(Stored records)
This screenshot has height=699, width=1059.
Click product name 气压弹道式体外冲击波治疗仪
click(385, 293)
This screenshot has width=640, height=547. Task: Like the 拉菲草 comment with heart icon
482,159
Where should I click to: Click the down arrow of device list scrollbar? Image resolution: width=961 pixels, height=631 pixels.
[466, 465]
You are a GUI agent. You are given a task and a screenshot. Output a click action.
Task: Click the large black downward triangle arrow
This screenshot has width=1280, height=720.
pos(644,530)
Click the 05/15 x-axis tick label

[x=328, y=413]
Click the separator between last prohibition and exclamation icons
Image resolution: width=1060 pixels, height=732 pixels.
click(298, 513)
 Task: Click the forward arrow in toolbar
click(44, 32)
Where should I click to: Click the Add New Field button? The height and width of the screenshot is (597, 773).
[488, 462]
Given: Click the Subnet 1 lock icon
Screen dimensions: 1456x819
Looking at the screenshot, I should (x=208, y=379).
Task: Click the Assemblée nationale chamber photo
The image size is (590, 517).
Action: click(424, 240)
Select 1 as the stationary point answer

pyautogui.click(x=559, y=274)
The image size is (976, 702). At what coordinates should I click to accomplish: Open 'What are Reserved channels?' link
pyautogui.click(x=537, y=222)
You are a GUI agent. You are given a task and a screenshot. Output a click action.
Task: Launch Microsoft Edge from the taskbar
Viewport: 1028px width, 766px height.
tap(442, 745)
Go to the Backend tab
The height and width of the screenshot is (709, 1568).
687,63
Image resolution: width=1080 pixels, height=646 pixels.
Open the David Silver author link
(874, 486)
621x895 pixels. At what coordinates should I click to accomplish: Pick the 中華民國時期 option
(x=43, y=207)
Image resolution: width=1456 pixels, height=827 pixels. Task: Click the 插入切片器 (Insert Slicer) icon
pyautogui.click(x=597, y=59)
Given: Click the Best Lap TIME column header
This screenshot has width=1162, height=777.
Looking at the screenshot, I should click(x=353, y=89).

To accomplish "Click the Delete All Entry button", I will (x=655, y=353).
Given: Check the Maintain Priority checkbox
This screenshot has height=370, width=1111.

▶ _Task to carry out_
Can you transcribe the rows above without changes, from the line with "Given: Click the Subnet 1 lock icon" up to and including the line with "pyautogui.click(x=559, y=274)"?

▶ _Answer to this task_
Given: Click the Subnet 1 lock icon
Screen dimensions: 1456x819
Looking at the screenshot, I should (x=208, y=379).
Task: Click the Assemblée nationale chamber photo
The image size is (590, 517).
Action: click(424, 240)
Select 1 as the stationary point answer

pyautogui.click(x=559, y=274)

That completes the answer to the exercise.